*Record excerpts*
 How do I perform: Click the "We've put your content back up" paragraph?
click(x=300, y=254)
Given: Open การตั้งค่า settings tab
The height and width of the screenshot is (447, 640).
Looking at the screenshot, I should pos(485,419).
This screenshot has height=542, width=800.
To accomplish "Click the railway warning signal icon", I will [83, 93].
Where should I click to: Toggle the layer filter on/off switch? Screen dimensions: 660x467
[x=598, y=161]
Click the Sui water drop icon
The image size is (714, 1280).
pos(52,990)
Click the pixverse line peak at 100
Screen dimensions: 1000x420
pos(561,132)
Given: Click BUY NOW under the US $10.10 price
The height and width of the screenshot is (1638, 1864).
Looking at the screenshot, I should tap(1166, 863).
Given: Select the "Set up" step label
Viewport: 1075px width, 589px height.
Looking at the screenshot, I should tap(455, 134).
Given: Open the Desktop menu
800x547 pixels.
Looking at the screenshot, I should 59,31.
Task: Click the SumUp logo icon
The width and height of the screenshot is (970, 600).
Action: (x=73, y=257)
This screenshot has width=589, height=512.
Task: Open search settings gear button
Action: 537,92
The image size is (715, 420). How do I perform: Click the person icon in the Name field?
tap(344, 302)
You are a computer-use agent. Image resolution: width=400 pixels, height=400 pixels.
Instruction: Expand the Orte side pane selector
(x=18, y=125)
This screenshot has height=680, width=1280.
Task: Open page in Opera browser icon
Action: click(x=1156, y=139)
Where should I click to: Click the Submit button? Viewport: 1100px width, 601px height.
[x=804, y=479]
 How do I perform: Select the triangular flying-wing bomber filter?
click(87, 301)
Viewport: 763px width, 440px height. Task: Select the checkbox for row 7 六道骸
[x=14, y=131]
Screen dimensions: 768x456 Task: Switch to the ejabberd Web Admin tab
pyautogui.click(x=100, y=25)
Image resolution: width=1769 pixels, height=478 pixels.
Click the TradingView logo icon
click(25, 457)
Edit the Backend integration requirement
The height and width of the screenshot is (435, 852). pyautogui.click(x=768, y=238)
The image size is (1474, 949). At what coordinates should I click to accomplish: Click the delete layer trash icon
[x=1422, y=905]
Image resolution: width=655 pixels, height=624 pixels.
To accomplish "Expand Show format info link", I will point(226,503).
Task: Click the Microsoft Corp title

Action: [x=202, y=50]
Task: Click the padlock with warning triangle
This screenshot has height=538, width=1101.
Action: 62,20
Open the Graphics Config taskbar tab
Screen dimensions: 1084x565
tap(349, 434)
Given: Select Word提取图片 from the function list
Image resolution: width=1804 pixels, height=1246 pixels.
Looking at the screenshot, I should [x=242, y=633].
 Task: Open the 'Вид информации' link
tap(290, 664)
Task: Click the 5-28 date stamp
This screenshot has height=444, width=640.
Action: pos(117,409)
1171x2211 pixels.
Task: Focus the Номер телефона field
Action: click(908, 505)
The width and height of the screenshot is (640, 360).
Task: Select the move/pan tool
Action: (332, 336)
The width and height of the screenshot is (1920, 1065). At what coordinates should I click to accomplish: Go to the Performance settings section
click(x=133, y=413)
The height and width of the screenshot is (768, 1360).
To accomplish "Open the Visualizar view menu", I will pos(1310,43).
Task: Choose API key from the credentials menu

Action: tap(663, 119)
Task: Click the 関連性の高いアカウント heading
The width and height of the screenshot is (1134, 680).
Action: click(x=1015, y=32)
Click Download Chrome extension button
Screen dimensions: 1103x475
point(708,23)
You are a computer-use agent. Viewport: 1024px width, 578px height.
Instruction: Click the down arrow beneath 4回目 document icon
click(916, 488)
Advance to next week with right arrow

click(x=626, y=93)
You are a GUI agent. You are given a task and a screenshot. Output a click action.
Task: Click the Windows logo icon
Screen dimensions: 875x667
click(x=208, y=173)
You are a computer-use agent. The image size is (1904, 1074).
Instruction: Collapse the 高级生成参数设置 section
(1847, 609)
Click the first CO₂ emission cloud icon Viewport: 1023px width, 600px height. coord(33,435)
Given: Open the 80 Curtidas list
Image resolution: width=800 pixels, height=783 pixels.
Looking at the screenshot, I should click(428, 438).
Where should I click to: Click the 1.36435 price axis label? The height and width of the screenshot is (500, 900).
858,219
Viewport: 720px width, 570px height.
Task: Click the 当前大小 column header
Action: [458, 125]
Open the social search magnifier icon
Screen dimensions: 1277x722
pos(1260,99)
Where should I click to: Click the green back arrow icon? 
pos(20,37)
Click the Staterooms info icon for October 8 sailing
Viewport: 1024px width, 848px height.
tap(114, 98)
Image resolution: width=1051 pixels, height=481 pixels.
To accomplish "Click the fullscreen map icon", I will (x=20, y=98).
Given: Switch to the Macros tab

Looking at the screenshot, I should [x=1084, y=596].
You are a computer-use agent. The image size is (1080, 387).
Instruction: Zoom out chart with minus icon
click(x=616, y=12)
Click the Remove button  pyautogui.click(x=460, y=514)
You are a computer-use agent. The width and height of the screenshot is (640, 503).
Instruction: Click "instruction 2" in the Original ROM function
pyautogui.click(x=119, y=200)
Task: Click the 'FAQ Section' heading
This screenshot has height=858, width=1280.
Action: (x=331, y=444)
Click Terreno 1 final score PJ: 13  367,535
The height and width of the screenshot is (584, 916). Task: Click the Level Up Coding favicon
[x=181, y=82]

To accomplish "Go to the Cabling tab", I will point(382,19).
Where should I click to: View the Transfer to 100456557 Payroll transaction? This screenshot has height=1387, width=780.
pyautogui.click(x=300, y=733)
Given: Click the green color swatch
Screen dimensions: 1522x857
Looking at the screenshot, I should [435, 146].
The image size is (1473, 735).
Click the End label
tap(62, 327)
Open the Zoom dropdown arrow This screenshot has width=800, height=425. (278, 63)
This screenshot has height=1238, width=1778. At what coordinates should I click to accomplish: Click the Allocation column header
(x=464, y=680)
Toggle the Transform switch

*Task prompt*
In the answer, every line above should be retyped exactly.

*Response to this task*
 How do I perform: Click the "We've put your content back up" paragraph?
click(x=300, y=254)
Given: Open การตั้งค่า settings tab
The height and width of the screenshot is (447, 640).
Looking at the screenshot, I should pos(485,419).
This screenshot has height=542, width=800.
To accomplish "Click the railway warning signal icon", I will [83, 93].
Where should I click to: Toggle the layer filter on/off switch? Screen dimensions: 660x467
[x=598, y=161]
Click the Sui water drop icon
The image size is (714, 1280).
pos(52,990)
Click the pixverse line peak at 100
Screen dimensions: 1000x420
pos(561,132)
Given: Click BUY NOW under the US $10.10 price
The height and width of the screenshot is (1638, 1864).
Looking at the screenshot, I should tap(1166, 863).
Given: Select the "Set up" step label
Viewport: 1075px width, 589px height.
Looking at the screenshot, I should tap(455, 134).
Given: Open the Desktop menu
800x547 pixels.
Looking at the screenshot, I should 59,31.
Task: Click the SumUp logo icon
The width and height of the screenshot is (970, 600).
Action: (x=73, y=257)
This screenshot has width=589, height=512.
Task: Open search settings gear button
Action: 537,92
The image size is (715, 420). How do I perform: Click the person icon in the Name field?
tap(344, 302)
You are a computer-use agent. Image resolution: width=400 pixels, height=400 pixels.
Instruction: Expand the Orte side pane selector
(x=18, y=125)
This screenshot has height=680, width=1280.
Task: Open page in Opera browser icon
Action: click(x=1156, y=139)
Where should I click to: Click the Submit button? Viewport: 1100px width, 601px height.
[x=804, y=479]
 How do I perform: Select the triangular flying-wing bomber filter?
click(87, 301)
Viewport: 763px width, 440px height. Task: Select the checkbox for row 7 六道骸
[x=14, y=131]
Screen dimensions: 768x456 Task: Switch to the ejabberd Web Admin tab
pyautogui.click(x=100, y=25)
Image resolution: width=1769 pixels, height=478 pixels.
Click the TradingView logo icon
click(25, 457)
Edit the Backend integration requirement
The height and width of the screenshot is (435, 852). pyautogui.click(x=768, y=238)
The image size is (1474, 949). At what coordinates should I click to accomplish: Click the delete layer trash icon
[x=1422, y=905]
Image resolution: width=655 pixels, height=624 pixels.
To accomplish "Expand Show format info link", I will point(226,503).
Task: Click the Microsoft Corp title

Action: [x=202, y=50]
Task: Click the padlock with warning triangle
This screenshot has height=538, width=1101.
Action: 62,20
Open the Graphics Config taskbar tab
Screen dimensions: 1084x565
tap(349, 434)
Given: Select Word提取图片 from the function list
Image resolution: width=1804 pixels, height=1246 pixels.
Looking at the screenshot, I should [x=242, y=633].
 Task: Open the 'Вид информации' link
tap(290, 664)
Task: Click the 5-28 date stamp
This screenshot has height=444, width=640.
Action: pos(117,409)
1171x2211 pixels.
Task: Focus the Номер телефона field
Action: click(908, 505)
The width and height of the screenshot is (640, 360).
Task: Select the move/pan tool
Action: (332, 336)
The width and height of the screenshot is (1920, 1065). At what coordinates should I click to accomplish: Go to the Performance settings section
click(x=133, y=413)
The height and width of the screenshot is (768, 1360).
To accomplish "Open the Visualizar view menu", I will pos(1310,43).
Task: Choose API key from the credentials menu

Action: tap(663, 119)
Task: Click the 関連性の高いアカウント heading
The width and height of the screenshot is (1134, 680).
Action: click(x=1015, y=32)
Click Download Chrome extension button
Screen dimensions: 1103x475
point(708,23)
You are a computer-use agent. Viewport: 1024px width, 578px height.
Instruction: Click the down arrow beneath 4回目 document icon
click(916, 488)
Advance to next week with right arrow

click(x=626, y=93)
You are a GUI agent. You are given a task and a screenshot. Output a click action.
Task: Click the Windows logo icon
Screen dimensions: 875x667
click(x=208, y=173)
You are a computer-use agent. The image size is (1904, 1074).
Instruction: Collapse the 高级生成参数设置 section
(1847, 609)
Click the first CO₂ emission cloud icon Viewport: 1023px width, 600px height. coord(33,435)
Given: Open the 80 Curtidas list
Image resolution: width=800 pixels, height=783 pixels.
Looking at the screenshot, I should click(428, 438).
Where should I click to: Click the 1.36435 price axis label? The height and width of the screenshot is (500, 900).
858,219
Viewport: 720px width, 570px height.
Task: Click the 当前大小 column header
Action: [458, 125]
Open the social search magnifier icon
Screen dimensions: 1277x722
pos(1260,99)
Where should I click to: Click the green back arrow icon? 
pos(20,37)
Click the Staterooms info icon for October 8 sailing
Viewport: 1024px width, 848px height.
tap(114, 98)
Image resolution: width=1051 pixels, height=481 pixels.
To accomplish "Click the fullscreen map icon", I will (x=20, y=98).
Given: Switch to the Macros tab

Looking at the screenshot, I should [x=1084, y=596].
You are a computer-use agent. The image size is (1080, 387).
Instruction: Zoom out chart with minus icon
click(x=616, y=12)
Click the Remove button  pyautogui.click(x=460, y=514)
You are a computer-use agent. The width and height of the screenshot is (640, 503).
Instruction: Click "instruction 2" in the Original ROM function
pyautogui.click(x=119, y=200)
Task: Click the 'FAQ Section' heading
This screenshot has height=858, width=1280.
Action: (x=331, y=444)
Click Terreno 1 final score PJ: 13  367,535
The height and width of the screenshot is (584, 916). Task: Click the Level Up Coding favicon
[x=181, y=82]

To accomplish "Go to the Cabling tab", I will point(382,19).
Where should I click to: View the Transfer to 100456557 Payroll transaction? This screenshot has height=1387, width=780.
pyautogui.click(x=300, y=733)
Given: Click the green color swatch
Screen dimensions: 1522x857
Looking at the screenshot, I should [435, 146].
The image size is (1473, 735).
Click the End label
tap(62, 327)
Open the Zoom dropdown arrow This screenshot has width=800, height=425. (278, 63)
This screenshot has height=1238, width=1778. At what coordinates should I click to accomplish: Click the Allocation column header
(x=464, y=680)
Toggle the Transform switch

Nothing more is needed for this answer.